Yanga was enslaved on the Nuestra Señora de la Concepción sugarcane plantation, in an area just 93 miles from Veracruz, a major port city originally founded in April of 1519 by Spanish conquistador Hernan Cortés, who designated it La Villa Rica de la Vera Cruz (The Rich Town of the True Cross). Veracruz very quickly became an important harbor for African enslavement in Mexico. Enslaved Africans and Indigenous people were captured and sold there into a brutal caste system that privileged Spanish colonialists.
The historian William H. Dusenberry noted that, in Veracruz, enslaved Africans lived under strict laws in New Spain’s viceroyal system. Those Africans who were able to liberate themselves from slavery were treated even worse:
…the Negro or Negro woman absent from the service of his or her master for four days shall suffer fifty lashes of the whip… and if they should be away more than eight days, for a distance exceeding one league, each of them shall suffer a hundred lashes, iron fetters weighing twelve pounds shall be tied to their feet with a rope, which they shall carry for two months and shall not take off under pain of two hundred lashes for the first offense; and for the second, each shall take two hundred lashes and shall not take the weights off for four months.
Yanga would be only one of many enslaved Africans to rebel against this horrific slave system.
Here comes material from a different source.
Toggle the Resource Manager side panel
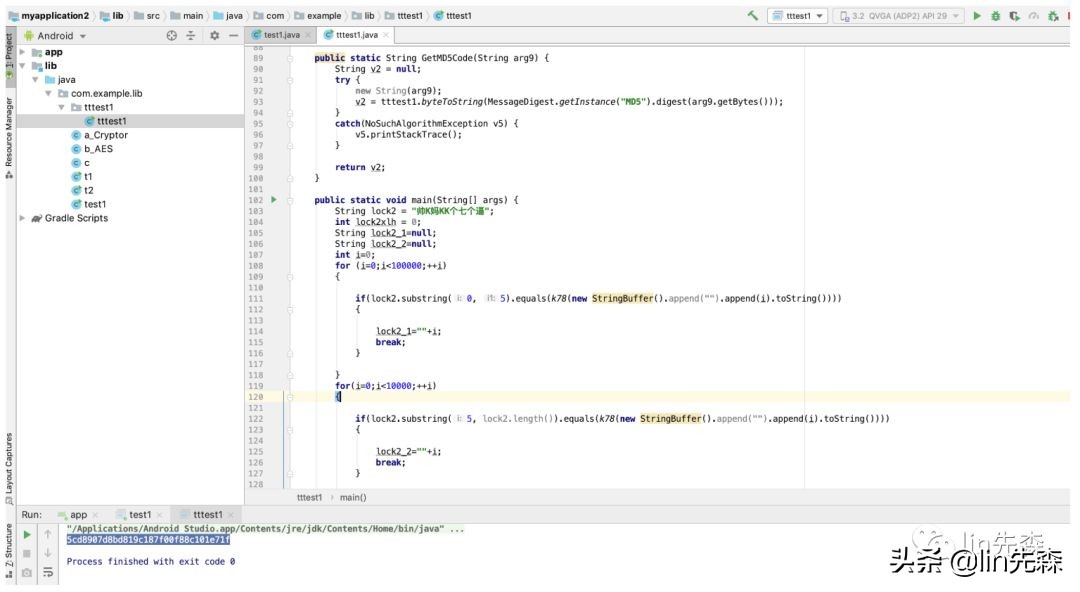Screen dimensions: 1080x592 (x=9, y=135)
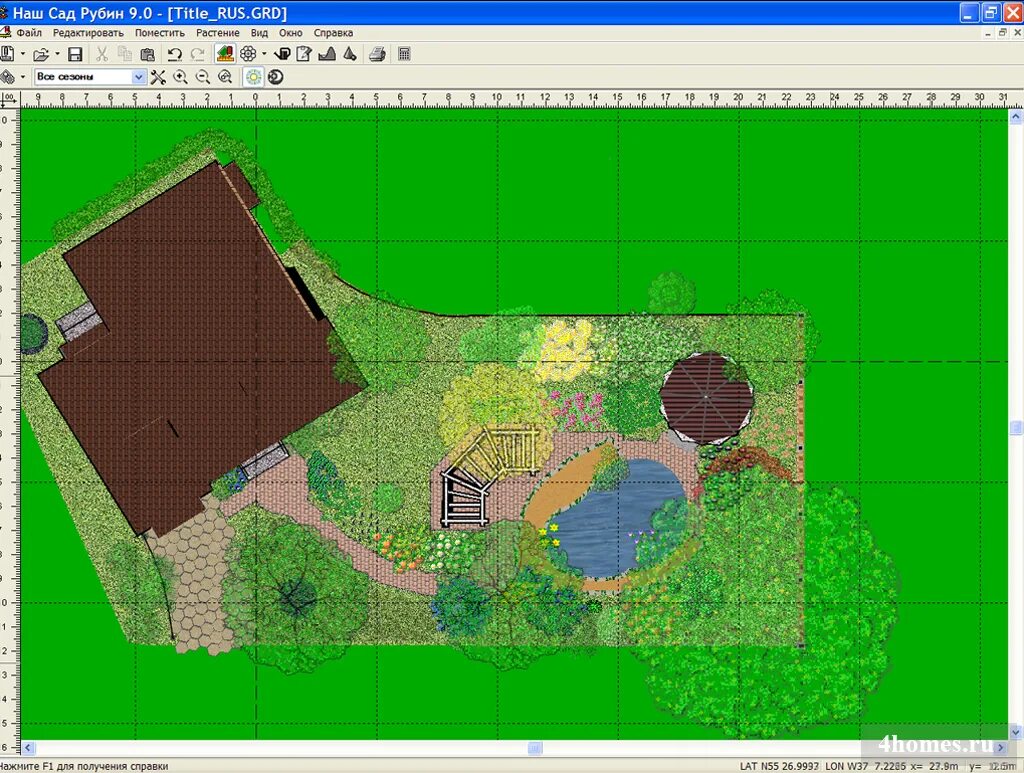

Yanga’s rebellion, in the year 1570, was comprised of several hundred enslaved Africans, who, once free, fled to shelter near the summit of the Veracruz mountains. Roaming from Cofre de Perote to the Sierra de Zongolica and to the highest mountain in Mexico, the Pico de Orizaba, the self-emancipated rebels established a palenque—a small town––where they could live on their own. For 30 years the Yanguícos harvested their own foods (reportedly sweet potatoes, sugar cane, tobacco, beans, chile, squash, and corn) and raised livestock. Similar to other groups who roamed the highlands, they frequently used machetes and sticks to raid supplies from passing Spanish caravans.
Locals would transport goods in caravans that traveled from the Veracruz port to Mexico City. But as African and Indigenous people fled slavery and sought refuge in the surrounding mountain range, they took to raiding those caravans. These Yanguícos were a threat to the viceroyal system’s colonial order. In 1609, when a rumor started circulating that the Yanguícos were planning to overthrow local Spanish authorities in the neighboring towns and appoint Yanga as the king, the Spanish Crown’s Viceroy Luis de Velasco sent a battalion of a few hundred troops to subdue them. Both the Yanguícos and Spanish suffered serious casualties during the ensuing battles, but Yanga and his compatriots could not be defeated. Yanga ultimately negotiated a ceasefire: the Spanish Crown consented to a treaty that in 1618 allowed the Yanguícos to establish their own government and live in peace.